CakrawalaiNews.com, AMUNTAI – Banjir tahunan kembali merendam Kabupaten Hulu Sungai Utara (HSU), Kalimantan Selatan. Seperti siklus yang berulang setiap tahun, luapan air kembali disertai dengan penyaluran bantuan sembako kepada warga terdampak.
Bagi sebagian masyarakat, banjir seolah telah menjadi rutinitas yang diterima, sementara solusi jangka panjang masih terus dinantikan.
Luapan Sungai Kali Nagara menjadi salah satu penyebab utama terendamnya permukiman warga.
Sungai ini dinilai tak lagi mampu menampung debit air kiriman dari wilayah hulu, khususnya Kabupaten Tabalong dan Balangan. Saat curah hujan tinggi terjadi secara bersamaan, air meluber ke kawasan pemukiman, melumpuhkan aktivitas ekonomi dan kehidupan sehari-hari warga.
Diketahui pemerintah daerah melakukan berbagai upaya mitigasi, termasuk pengerukan di sejumlah aliran sungai. Namun hingga kini, langkah tersebut belum mampu menahan besarnya debit air yang datang.
Banjir masih menjadi persoalan berulang yang dihadapi masyarakat HSU setiap musim hujan.
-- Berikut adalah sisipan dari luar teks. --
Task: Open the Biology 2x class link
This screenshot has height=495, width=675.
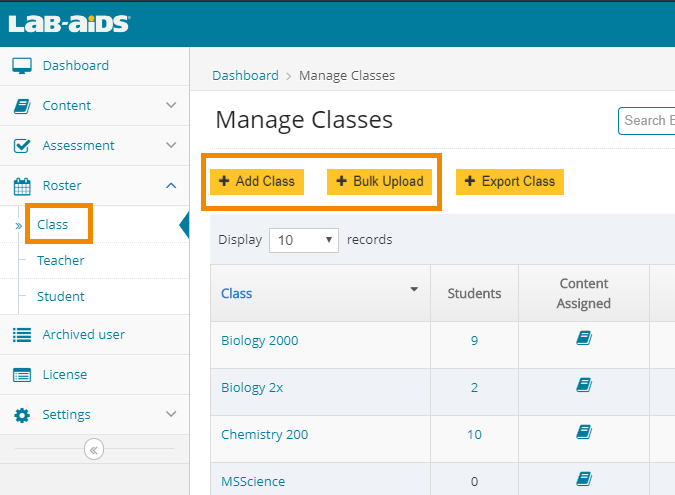Action: point(252,388)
Di tengah genangan, bantuan sembako kembali disalurkan. Meski dirasakan membantu untuk kebutuhan darurat, tidak semua warga terdampak memperoleh bantuan secara merata.
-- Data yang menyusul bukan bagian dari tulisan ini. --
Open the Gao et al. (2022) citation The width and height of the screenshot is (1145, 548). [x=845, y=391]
Warga juga menilai, bantuan tersebut belum menyentuh dampak ekonomi yang mereka rasakan selama banjir berlangsung.
“Banjir memang terjadi di mana-mana di Kalimantan Selatan, tapi kami berharap di HSU ini ada solusi agar banjir bisa benar-benar diatasi,” ujar seorang warga Amuntai yang enggan disebutkan namanya, Ahad (4/1/2026).
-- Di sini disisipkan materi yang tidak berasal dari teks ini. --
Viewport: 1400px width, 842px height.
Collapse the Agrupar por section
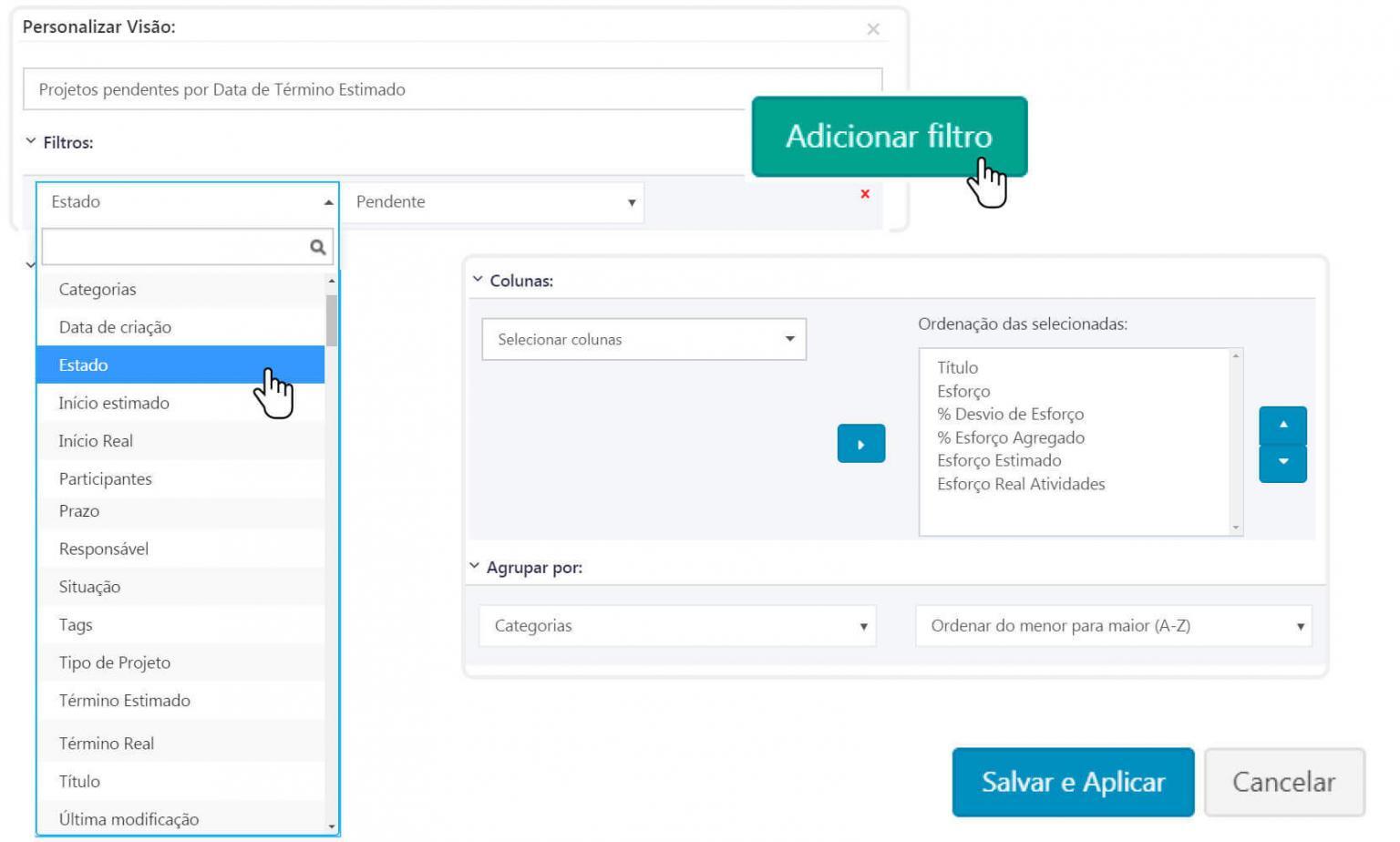(x=475, y=566)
Warga menilai, bahwasanya nilai bantuan sembako tidak sebanding dengan kerugian ekonomi yang dialami masyarakat.
“Kalau dinilai dari uang, sembako itu sebenarnya tidak seberapa. Mata pencaharian kami lumpuh selama banjir,” katanya.
Ia menuturkan, sebelum banjir dirinya bisa memperoleh penghasilan bersih sekitar Rp 50 ribu per hari. Namun selama banjir, aktivitas usaha terhenti total.
“Kalau seminggu tidak bisa bekerja, kerugiannya sudah ratusan ribu. Bantuan hanya datang sekali selama banjir terjadi, ya jelas kerugian ditanggung masing-masing,” ujar warga yang berdagang di pasar unggas Amuntai.
Selain berharap adanya solusi teknis, warga juga menyampaikan harapan pada pola kepemimpinan saat ini. Dimana salah satu warga Amuntai juga berharap agar pemimpin dapat lebih sering turun langsung ke lapangan, membangun komunikasi dengan masyarakat secara terbuka.
“Kalau bisa, pemimpin kita seperti Gubernur Jawa Barat, sering turun langsung menemui warga, mendengar keluhan masyarakat tanpa sekat,” ujarnya.
Menurutnya, kedekatan antara pemimpin dan masyarakat sangat penting agar solusi yang diambil benar-benar sesuai kebutuhan di lapangan.
“Dengan sering bertemu dan berdialog langsung, kedekatan itu bisa menyatu dari hati ke hati, dan kami sangat mengharapkan hal itu. tambahnya.
Di Hulu Sungai Utara, banjir bukan lagi sekadar bencana musiman. Ia telah menjadi rutinitas yang diterima masyarakat. Sembako datang, air surut, lalu banjir kembali.
Sementara warga terus menunggu, bukan hanya bantuan saat bencana, tetapi kehadiran nyata dan solusi yang mampu memutus siklus banjir tahunan.